## The task
Every line below that holds the string "help" should be copied.

[Stored items]

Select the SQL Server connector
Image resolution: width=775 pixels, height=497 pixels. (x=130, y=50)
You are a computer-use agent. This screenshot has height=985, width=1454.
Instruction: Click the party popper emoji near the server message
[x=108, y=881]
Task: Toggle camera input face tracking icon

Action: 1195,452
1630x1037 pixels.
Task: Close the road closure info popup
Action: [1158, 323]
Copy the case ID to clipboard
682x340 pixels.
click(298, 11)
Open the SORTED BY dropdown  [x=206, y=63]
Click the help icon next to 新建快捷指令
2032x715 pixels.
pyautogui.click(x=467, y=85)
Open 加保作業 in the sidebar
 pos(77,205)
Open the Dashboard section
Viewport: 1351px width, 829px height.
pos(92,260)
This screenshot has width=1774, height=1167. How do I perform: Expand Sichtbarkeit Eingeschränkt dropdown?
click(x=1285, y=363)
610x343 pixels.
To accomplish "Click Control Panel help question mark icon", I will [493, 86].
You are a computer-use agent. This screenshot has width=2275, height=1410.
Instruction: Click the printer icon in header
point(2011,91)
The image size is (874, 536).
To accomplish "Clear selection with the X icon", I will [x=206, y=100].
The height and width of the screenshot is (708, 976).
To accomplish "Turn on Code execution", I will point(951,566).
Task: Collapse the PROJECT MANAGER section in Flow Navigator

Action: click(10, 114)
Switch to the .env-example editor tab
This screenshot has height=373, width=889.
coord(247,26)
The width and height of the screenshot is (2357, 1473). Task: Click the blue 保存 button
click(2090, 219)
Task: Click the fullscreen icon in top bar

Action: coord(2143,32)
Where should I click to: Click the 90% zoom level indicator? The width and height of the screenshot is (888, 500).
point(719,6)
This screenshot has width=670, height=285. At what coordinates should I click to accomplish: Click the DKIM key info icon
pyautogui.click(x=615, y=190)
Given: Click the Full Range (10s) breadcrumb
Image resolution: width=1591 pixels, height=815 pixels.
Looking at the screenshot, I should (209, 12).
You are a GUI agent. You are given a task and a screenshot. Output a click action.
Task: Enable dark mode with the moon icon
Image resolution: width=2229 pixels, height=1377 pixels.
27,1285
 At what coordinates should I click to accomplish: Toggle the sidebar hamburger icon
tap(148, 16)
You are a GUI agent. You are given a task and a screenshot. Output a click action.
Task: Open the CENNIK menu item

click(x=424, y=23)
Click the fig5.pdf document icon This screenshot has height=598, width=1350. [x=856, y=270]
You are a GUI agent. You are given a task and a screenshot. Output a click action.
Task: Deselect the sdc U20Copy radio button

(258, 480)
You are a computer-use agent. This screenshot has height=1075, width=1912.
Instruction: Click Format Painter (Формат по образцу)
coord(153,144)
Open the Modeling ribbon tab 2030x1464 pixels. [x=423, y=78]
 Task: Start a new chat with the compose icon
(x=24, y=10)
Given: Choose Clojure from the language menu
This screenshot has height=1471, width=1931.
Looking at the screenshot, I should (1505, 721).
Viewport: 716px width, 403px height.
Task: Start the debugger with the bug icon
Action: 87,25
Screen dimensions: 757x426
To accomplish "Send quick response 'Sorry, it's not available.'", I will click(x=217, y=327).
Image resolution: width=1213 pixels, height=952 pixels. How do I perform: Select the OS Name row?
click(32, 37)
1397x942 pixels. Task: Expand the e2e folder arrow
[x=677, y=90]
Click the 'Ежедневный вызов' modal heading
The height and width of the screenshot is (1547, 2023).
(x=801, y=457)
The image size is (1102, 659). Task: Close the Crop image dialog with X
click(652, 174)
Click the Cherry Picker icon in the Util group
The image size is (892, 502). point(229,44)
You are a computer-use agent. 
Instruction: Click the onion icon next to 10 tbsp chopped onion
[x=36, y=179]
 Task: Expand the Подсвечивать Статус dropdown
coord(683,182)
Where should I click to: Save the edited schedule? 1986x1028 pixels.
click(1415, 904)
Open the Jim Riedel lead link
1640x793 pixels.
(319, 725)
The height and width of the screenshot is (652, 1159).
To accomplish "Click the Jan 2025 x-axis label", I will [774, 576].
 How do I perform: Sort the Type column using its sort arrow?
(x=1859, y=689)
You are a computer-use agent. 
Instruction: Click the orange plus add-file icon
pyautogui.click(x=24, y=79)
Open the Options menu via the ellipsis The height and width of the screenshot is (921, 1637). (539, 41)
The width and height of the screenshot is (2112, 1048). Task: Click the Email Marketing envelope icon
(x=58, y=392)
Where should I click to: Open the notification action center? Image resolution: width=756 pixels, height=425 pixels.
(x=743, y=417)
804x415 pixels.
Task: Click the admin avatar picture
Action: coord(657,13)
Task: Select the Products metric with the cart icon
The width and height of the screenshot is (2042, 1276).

## Answer for the task
Click the help icon next to 新建快捷指令
To accomplish "Click Control Panel help question mark icon", I will [493, 86].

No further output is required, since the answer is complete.